Dass lokale Polizist*innen, Politiker*innen und die Mafia gemeinsame Sache machen, ist nicht neu. Jeder in Guerrero weiß das. Daran änderte die Mobilisierung der Armee nichts, die der ehemalige Staatschef Felipe Calderón im Rahmen seines „Krieges gegen die Mafia“ in Gang gesetzt hatte.
Das korrupte Geflecht blieb von der Präsenz der Soldaten unberührt. Nicht anders sieht es aus, seit Peña Nieto vor knapp zwei Jahren die Präsidentschaft übernommen hat. Weiterhin sterben täglich Menschen im „Drogenkrieg“, die Zahl der Verschwundenen nimmt zu. Allein 2013 waren es 3.000, 246 geheime Gräber wurden in Peña Nietos Amtszeit gefunden. Er hat zwar einen Rückzug der Armee angekündigt, davon ist aber in Guerrero nichts zu sehen.

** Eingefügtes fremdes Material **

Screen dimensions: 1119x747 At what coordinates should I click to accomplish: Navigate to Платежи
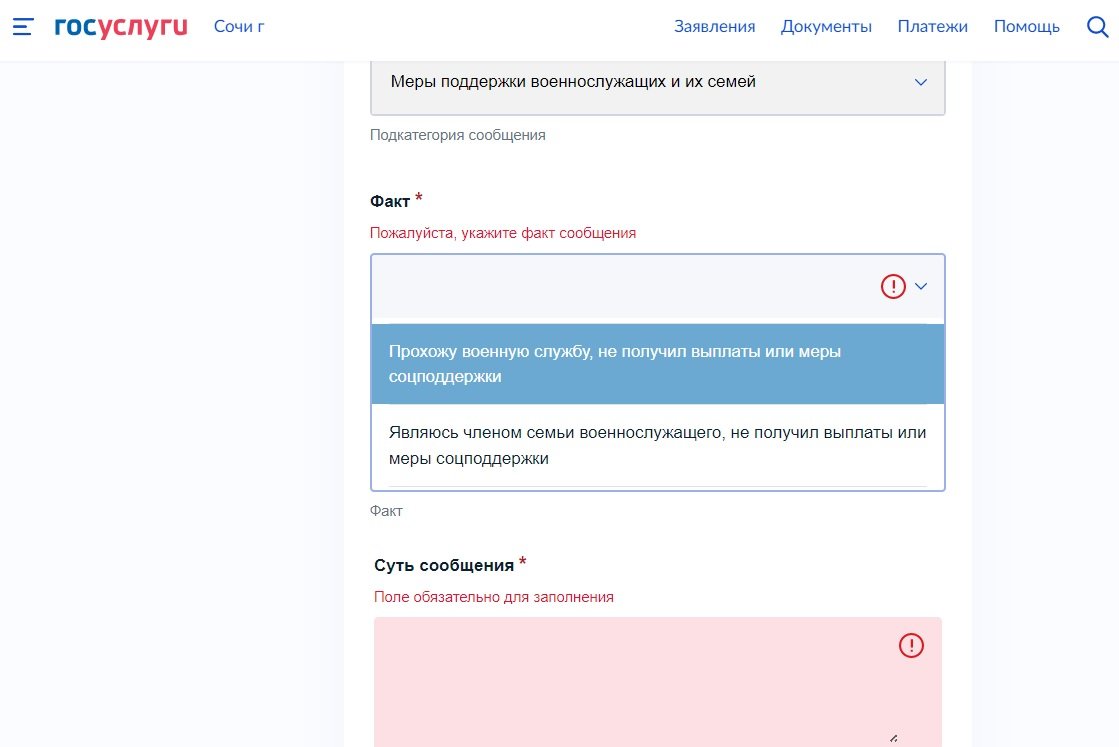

Neue Taktik der Kriminellen
Geändert hat sich das Vorgehen der Kriminellen: Früher kämpften die Banden untereinander um Transportrouten und Anbauflächen für Drogen. Inzwischen gehen sie immer stärker gegen die Bevölkerung vor, kassieren Schutzgeld, vergewaltigen Frauen.
Gruppen wie die „Vereinten Krieger“ sind mehr denn je in lokale Geschäfte wie illegalen Holzschlag oder Eisenerzabbau eingebunden. Im Auftrag korrupter Politiker*innen und heimischer Unternehmer*innen greifen sie gezielt Kritiker*innen an. Das verweist auf eine Paramilitarisierung, wie man sie sonst aus Kolumbien kennt.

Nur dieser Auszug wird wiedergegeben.